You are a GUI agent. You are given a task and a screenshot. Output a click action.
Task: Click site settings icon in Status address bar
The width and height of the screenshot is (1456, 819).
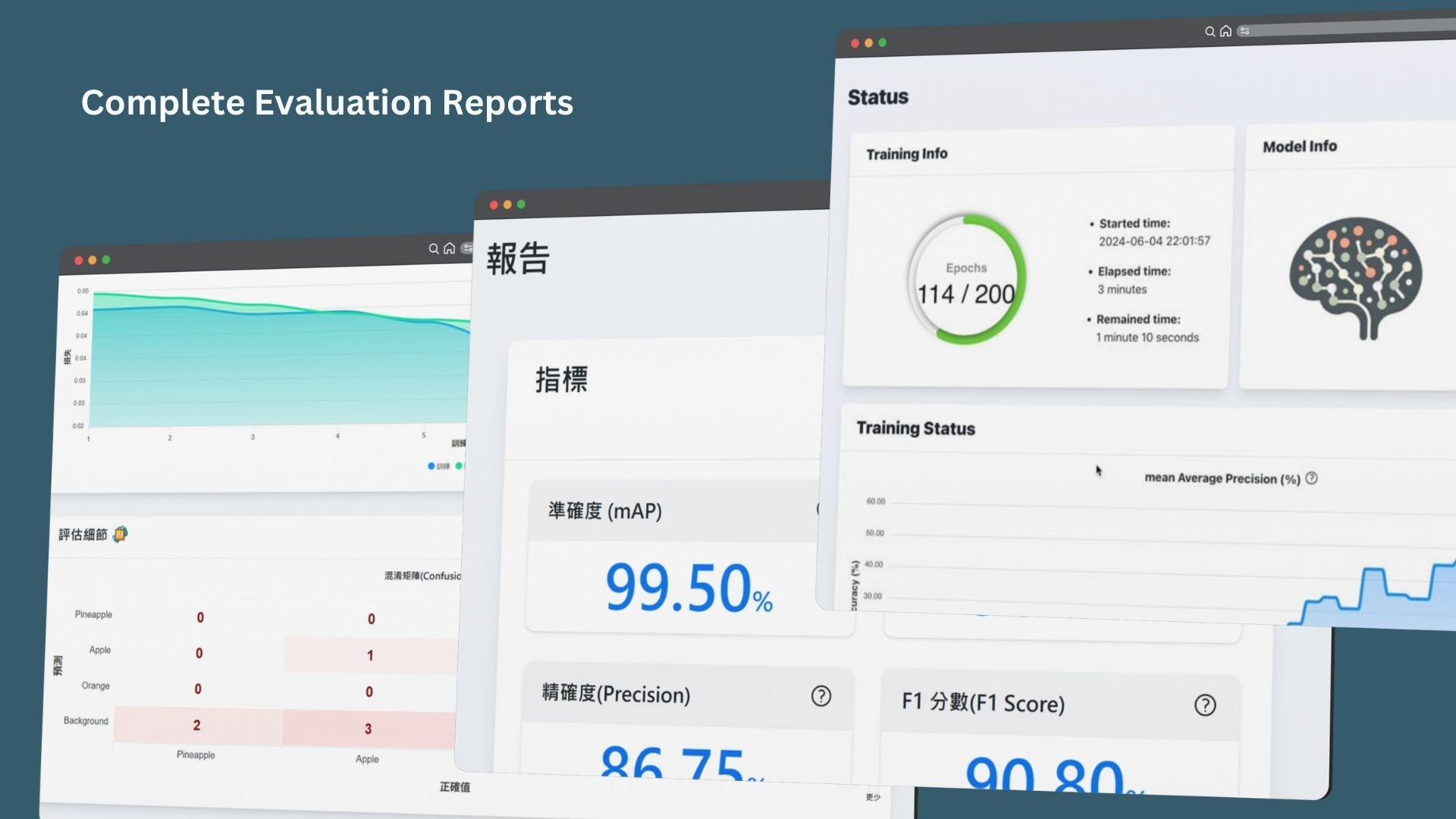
|---|
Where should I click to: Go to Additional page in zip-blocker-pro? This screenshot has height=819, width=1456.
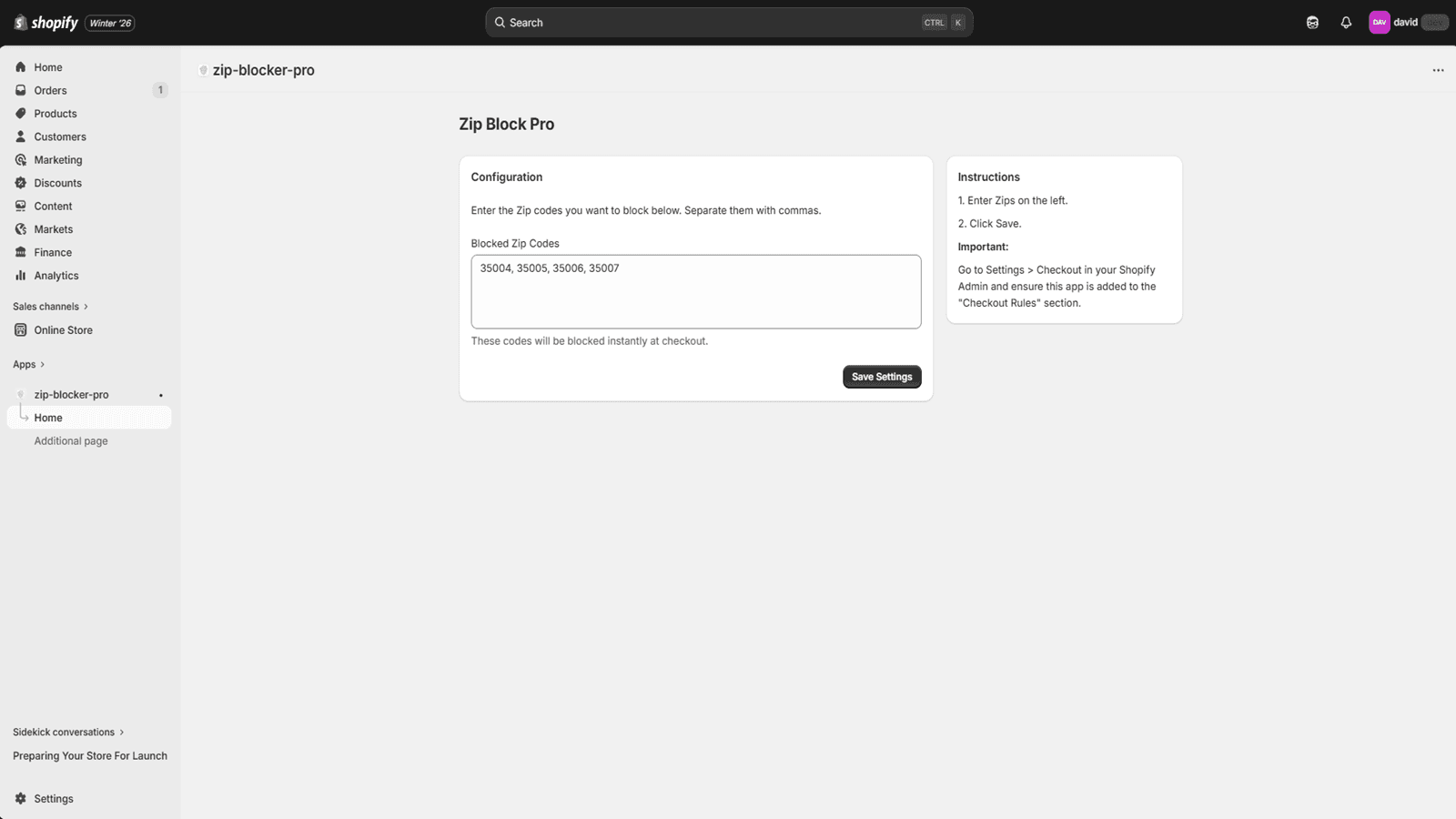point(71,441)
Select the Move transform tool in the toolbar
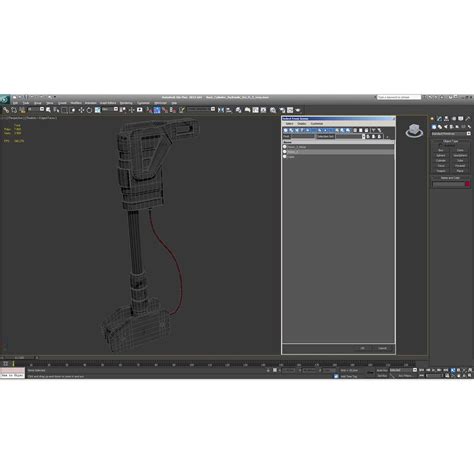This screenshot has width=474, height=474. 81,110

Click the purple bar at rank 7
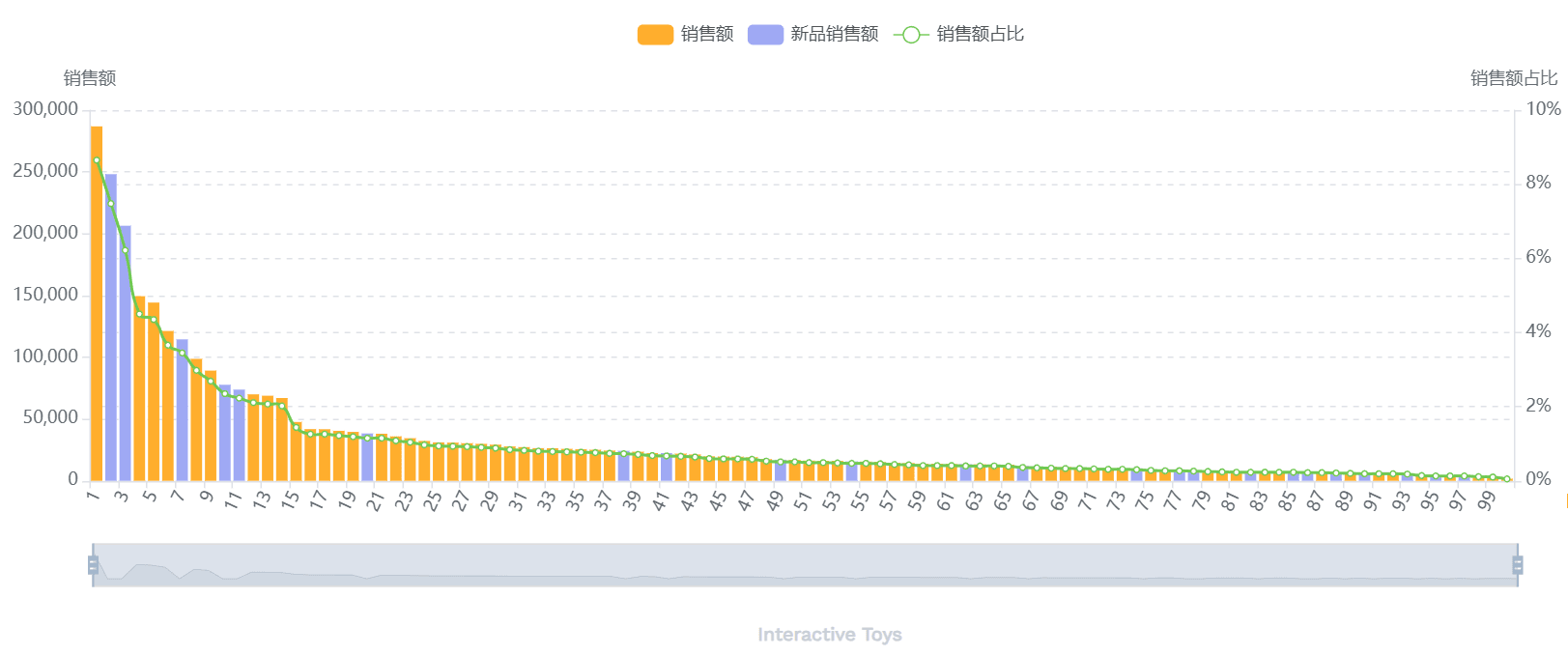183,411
|---|
## Written request
Arrange the lines of the records as a Markdown table with the columns Row and Line, leaving out blank lines. Begin at the line that contains "You are a GUI" and stop after the line that contains "The width and".

## Complete answer
| Row | Line |
|---|---|
| 1 | You are a GUI agent. You are given a task and a screenshot. Output a click action. |
| 2 | Task: Click site settings icon in Status address bar |
| 3 | The width and height of the screenshot is (1456, 819). |